17-2 Making binary search dynamic

Binary search of a sorted array takes logarithmic search time, but the time to insert a new element is linear in the size of the array. We can improve the time for insertion by keeping several sorted arrays.

Specifically, suppose that we wish to support $\text{SEARCH}$ and $\text{INSERT}$ on a set of $n$ elements. Let $k = \lceil \lg(n + 1) \rceil$, and let the binary representation of $n$ be $\langle n_{k - 1}, n_{k - 2}, \ldots, n_0 \rangle$. We have $k$ sorted arrays $A_0, A_1, \ldots, A_{k - 1}$, where for $i = 0, 1, \ldots, k - 1$, the length of array $A_i$ is $2^i$. Each array is either full or empty, depending on whether $n_i = 1$ or $n_i = 0$, respectively. The total number of elements held in all $k$ arrays is therefore $\sum_{i = 0}^{k - 1} n_i 2^i = n$. Although each individual array is sorted, elements in different arrays bear no particular relationship to each other.

a. Describe how to perform the $\text{SEARCH}$ operation for this data structure. Analyze its worst-case running time.
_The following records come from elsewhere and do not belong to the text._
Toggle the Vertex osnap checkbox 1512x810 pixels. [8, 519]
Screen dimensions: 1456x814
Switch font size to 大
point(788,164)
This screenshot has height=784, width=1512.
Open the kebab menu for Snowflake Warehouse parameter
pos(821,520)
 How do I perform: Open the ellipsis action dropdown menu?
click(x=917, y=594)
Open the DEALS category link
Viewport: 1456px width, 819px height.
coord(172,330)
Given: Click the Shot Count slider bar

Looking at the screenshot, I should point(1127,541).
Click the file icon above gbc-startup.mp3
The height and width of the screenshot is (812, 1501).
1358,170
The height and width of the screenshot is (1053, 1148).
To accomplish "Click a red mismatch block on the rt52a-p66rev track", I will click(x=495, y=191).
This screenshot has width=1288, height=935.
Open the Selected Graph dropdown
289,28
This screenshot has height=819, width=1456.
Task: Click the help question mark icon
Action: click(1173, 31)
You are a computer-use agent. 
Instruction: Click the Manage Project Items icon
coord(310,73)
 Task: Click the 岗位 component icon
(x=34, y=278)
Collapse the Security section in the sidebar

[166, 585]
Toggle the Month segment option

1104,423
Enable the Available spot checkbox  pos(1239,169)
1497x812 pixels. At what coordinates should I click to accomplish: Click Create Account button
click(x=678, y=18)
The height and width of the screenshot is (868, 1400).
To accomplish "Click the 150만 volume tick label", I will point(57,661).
b. Describe how to perform the $\text{INSERT}$ operation. Analyze its worst-case and amortized running times.

c. Discuss how to implement $\text{DELETE}$.

a. We linearly go through the lists and binary search each one since we don't know the relationship between one list an another. In the worst case, every list is actually used. Since list $i$ has length $2^i$ and it's sorted, we can search it in $O(i)$ time. Since $i$ varies from $0$ to $O(\lg n)$, the runtime of SEARCH is $O(\lg^2 n)$.

b. To insert, we put the new element into $A_0$ and update the lists accordingly. In the worst case, we must combine lists $A_0, A_1, \dots, A_{m − 1}$ into list Am. Since merging two sorted lists can be done linearly in the total length of the lists, the time this takes is $O(2^m)$. In the worst case, this takes time $O(n)$ since $m$ could equal $k$.

We'll use the accounting method to analyse the amoritized cost. Assign a cost of $\lg n$ to each insertion. Thus, each item carries $\lg n$ credit to pay for its later merges as additional items are inserted. Since an individual item can only be merged into a larger list and there are only $\lg n$ lists, the credit pays for all future costs the item might incur. Thus, the amortized cost is $O(\lg n)$.

c. Find the smallest $m$ such that $n_m \ne 0$ in the binary representation of $n$. If the item to be deleted is not in list $A_m$, remove it from its list and swap in an item from Am, arbitrarily. This can be done in $O(\lg n)$ time since we may need to search list $A_k$ to find the element to be deleted. Now simply break list $A_m$ into lists $A_0, A_1, \dots, A_{m − 1}$ by index. Since the lists are already sorted, the runtime comes entirely from making the splits, which takes $O(m)$ time. In the worst case, this is $O(\lg n)$.